═══ WORKING DATA

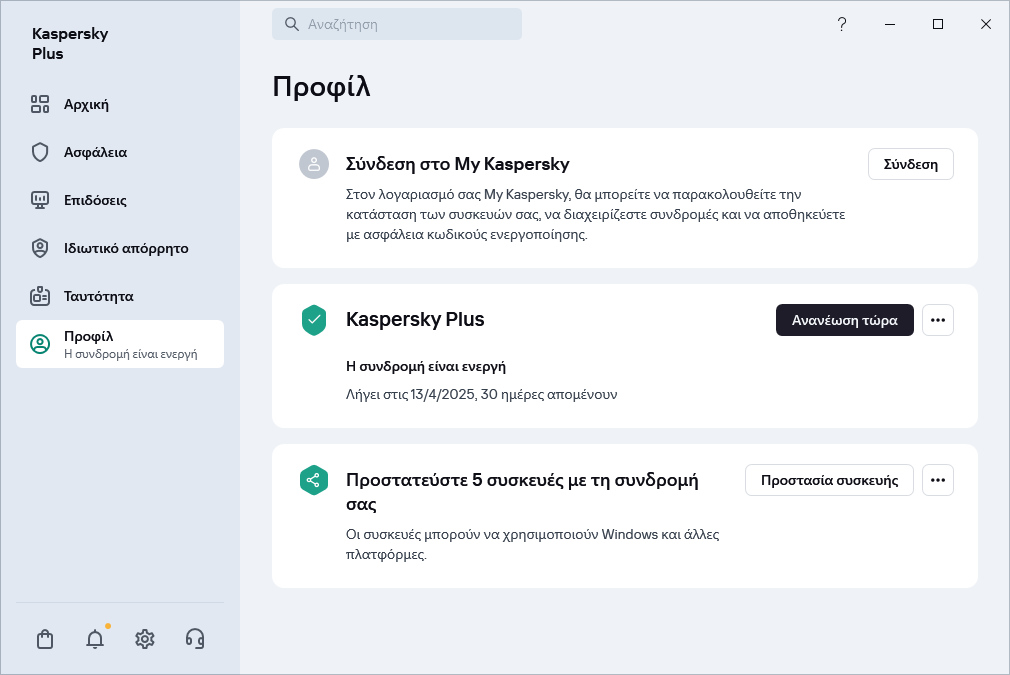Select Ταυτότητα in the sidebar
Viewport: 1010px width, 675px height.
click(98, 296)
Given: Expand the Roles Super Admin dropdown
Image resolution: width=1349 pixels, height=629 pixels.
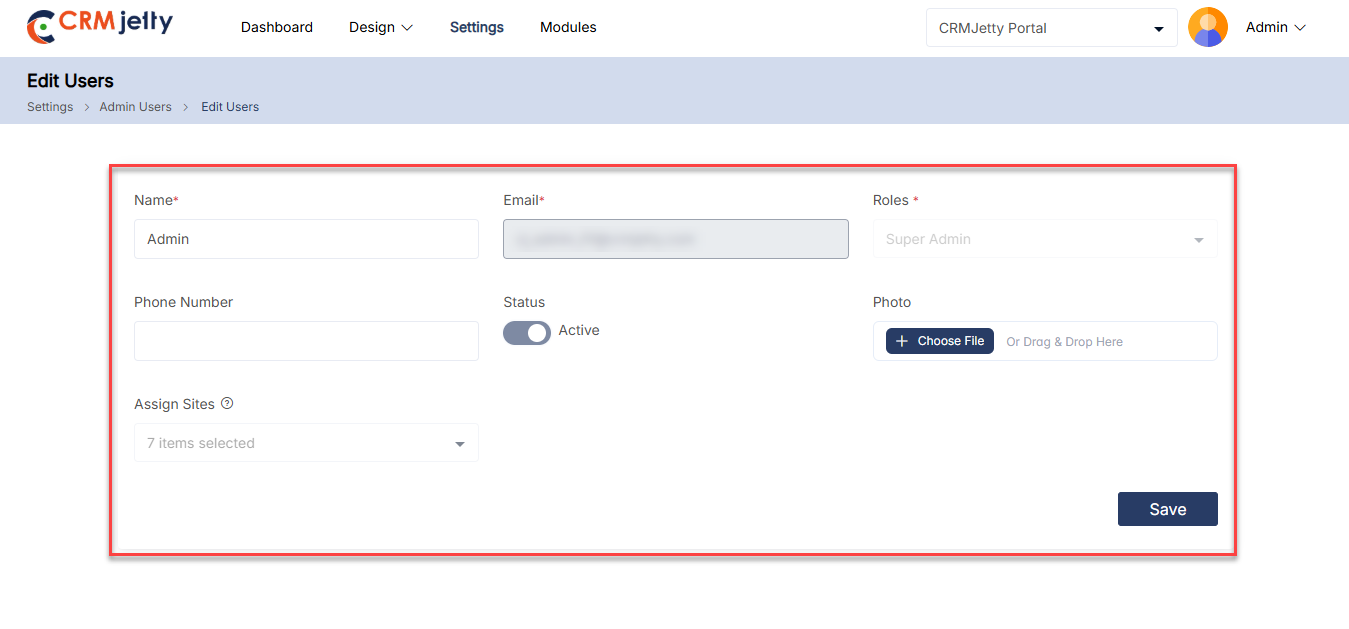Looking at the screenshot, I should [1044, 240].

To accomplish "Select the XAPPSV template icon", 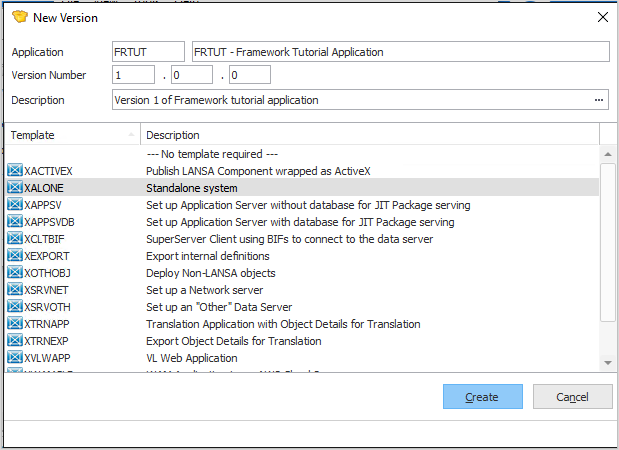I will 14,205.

══════
═══ WORKING DATA

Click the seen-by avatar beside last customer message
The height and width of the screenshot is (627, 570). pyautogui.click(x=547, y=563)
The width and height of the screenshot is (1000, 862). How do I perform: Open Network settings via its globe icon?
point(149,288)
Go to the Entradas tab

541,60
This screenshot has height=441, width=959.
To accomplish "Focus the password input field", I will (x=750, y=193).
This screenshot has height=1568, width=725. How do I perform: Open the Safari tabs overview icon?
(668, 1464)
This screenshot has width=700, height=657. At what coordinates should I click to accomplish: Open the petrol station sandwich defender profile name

══════

• PROBLEM DESCRIPTION
Starting with the line above that holds "The width and" and stopping with the line that holds "This screenshot has width=700, height=657.", reproduce each line exactly, omitting all other lines.

• COMPLETED EXERCISE
The width and height of the screenshot is (1000, 862). How do I perform: Open Network settings via its globe icon?
point(149,288)
Go to the Entradas tab

541,60
This screenshot has height=441, width=959.
To accomplish "Focus the password input field", I will (x=750, y=193).
This screenshot has height=1568, width=725. How do I perform: Open the Safari tabs overview icon?
(668, 1464)
This screenshot has width=700, height=657. At what coordinates should I click to accomplish: Open the petrol station sandwich defender profile name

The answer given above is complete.